DATA LINES:
══════

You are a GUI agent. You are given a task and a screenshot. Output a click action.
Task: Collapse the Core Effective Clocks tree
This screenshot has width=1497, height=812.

══════

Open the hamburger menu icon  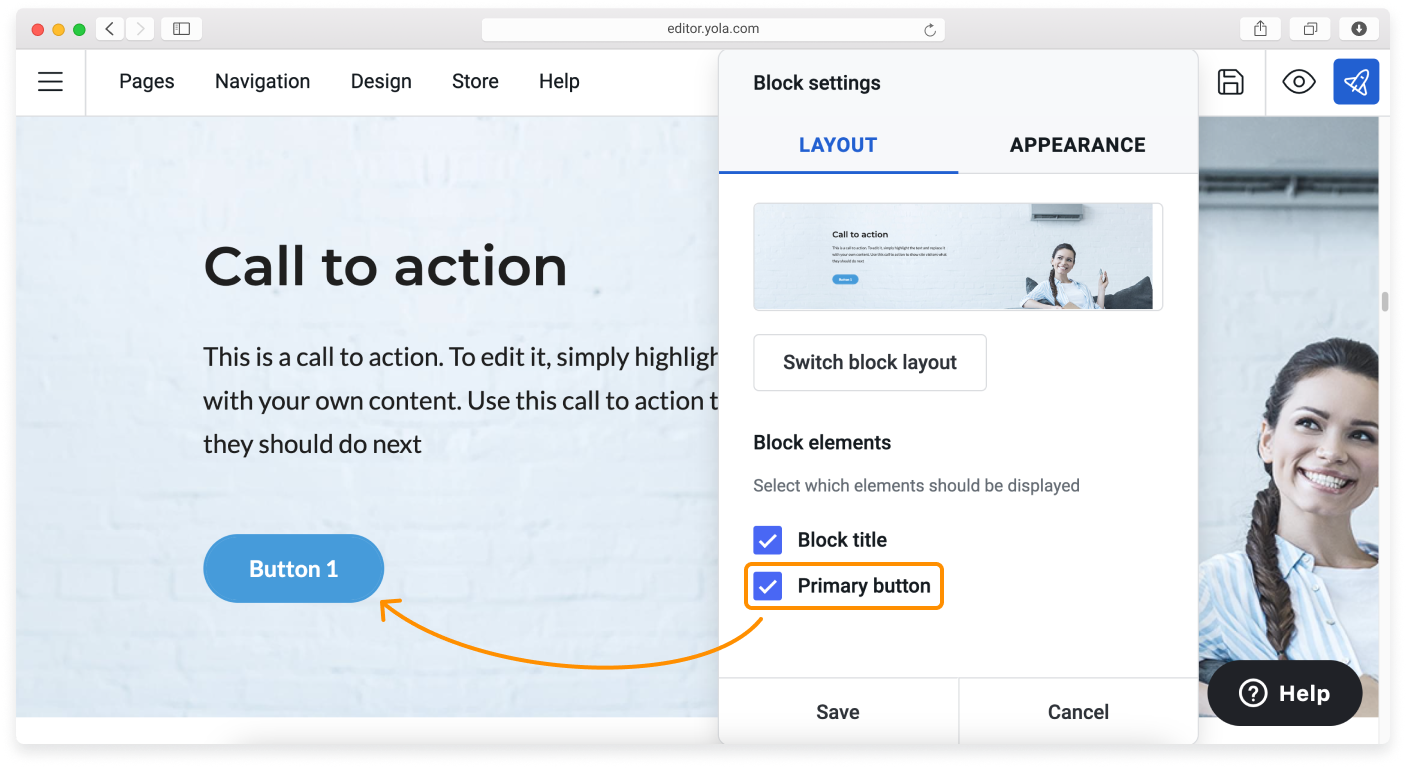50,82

══════

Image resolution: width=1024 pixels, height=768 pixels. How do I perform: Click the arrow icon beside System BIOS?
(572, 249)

══════

GIVEN PROBLEM: Revise the material starting with the line with "You are a GUI" and going on through the line with "This screenshot has width=1497, height=812.", replacing "Collapse" with "Expand" and leaving everything else unchanged. Give back only those lines.

CORRECT RESULT:
You are a GUI agent. You are given a task and a screenshot. Output a click action.
Task: Expand the Core Effective Clocks tree
This screenshot has width=1497, height=812.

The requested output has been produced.